**Problem details:**
Output exactly the lines from the one containing "Where should I click to: Click" through the final line of the entries below, both included, and skip the pictures.

Screenshot grounding data:
----------------------------------------

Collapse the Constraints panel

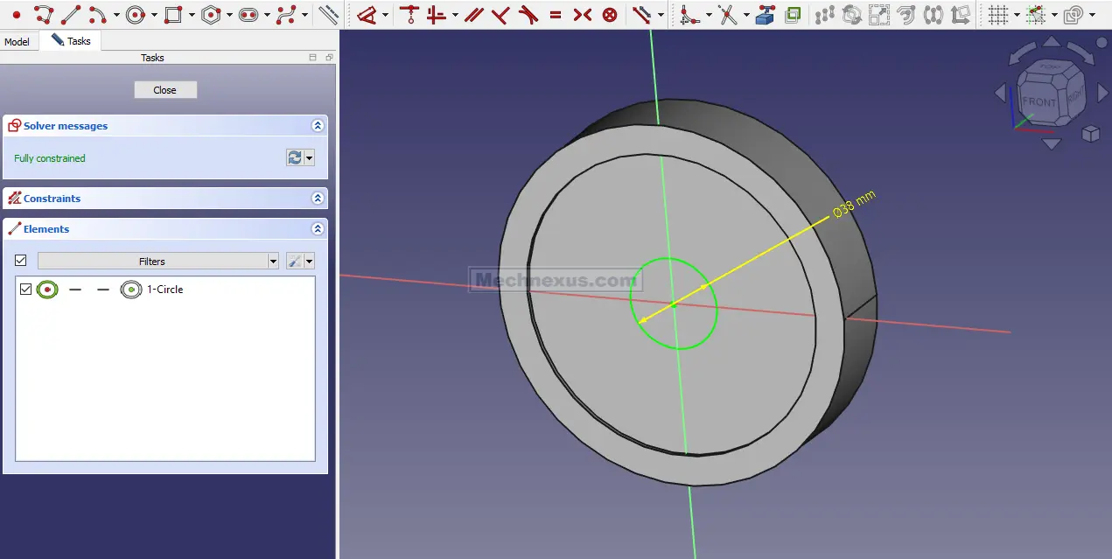317,199
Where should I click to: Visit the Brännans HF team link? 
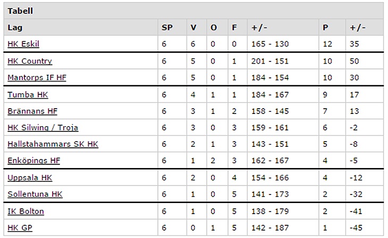(32, 111)

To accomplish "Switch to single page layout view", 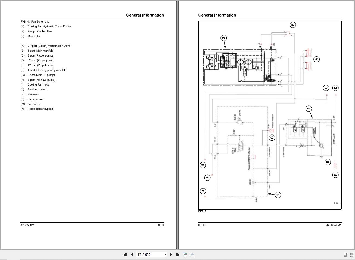I will point(345,255).
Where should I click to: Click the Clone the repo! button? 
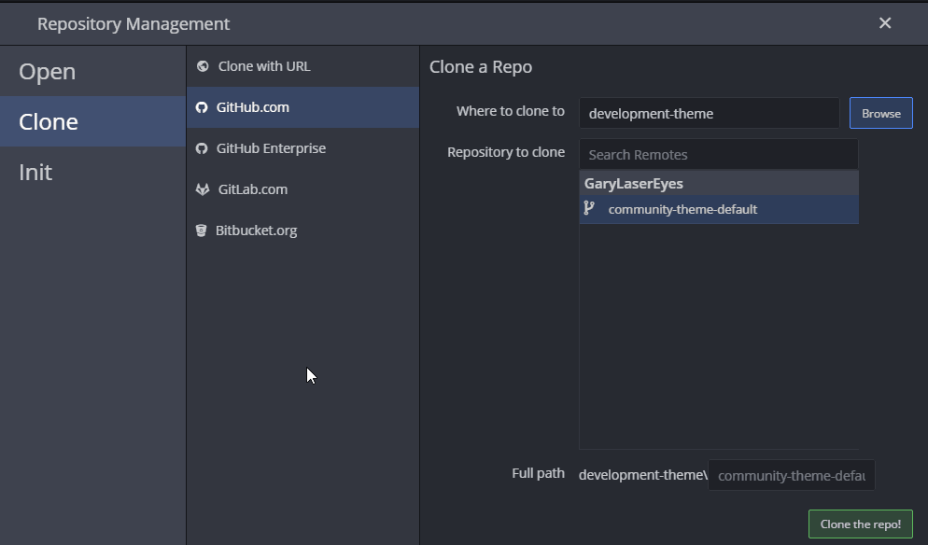click(861, 524)
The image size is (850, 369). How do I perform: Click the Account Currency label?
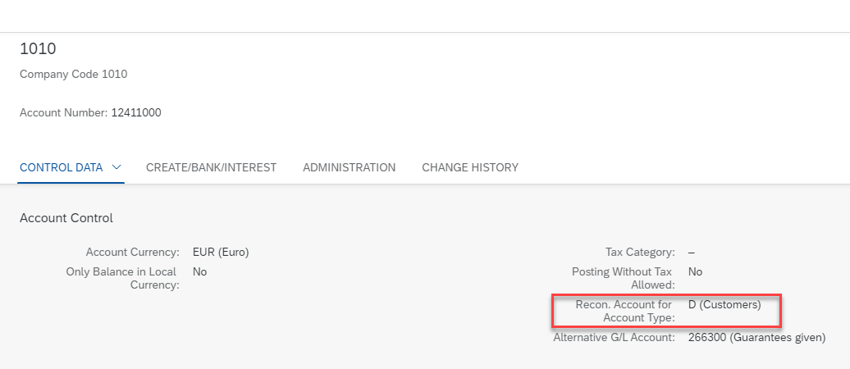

----------------------------------------

**Exercise result:**
Where should I click to: Click the Clone the repo! button? 
click(861, 524)
The image size is (850, 369). How do I perform: Click the Account Currency label?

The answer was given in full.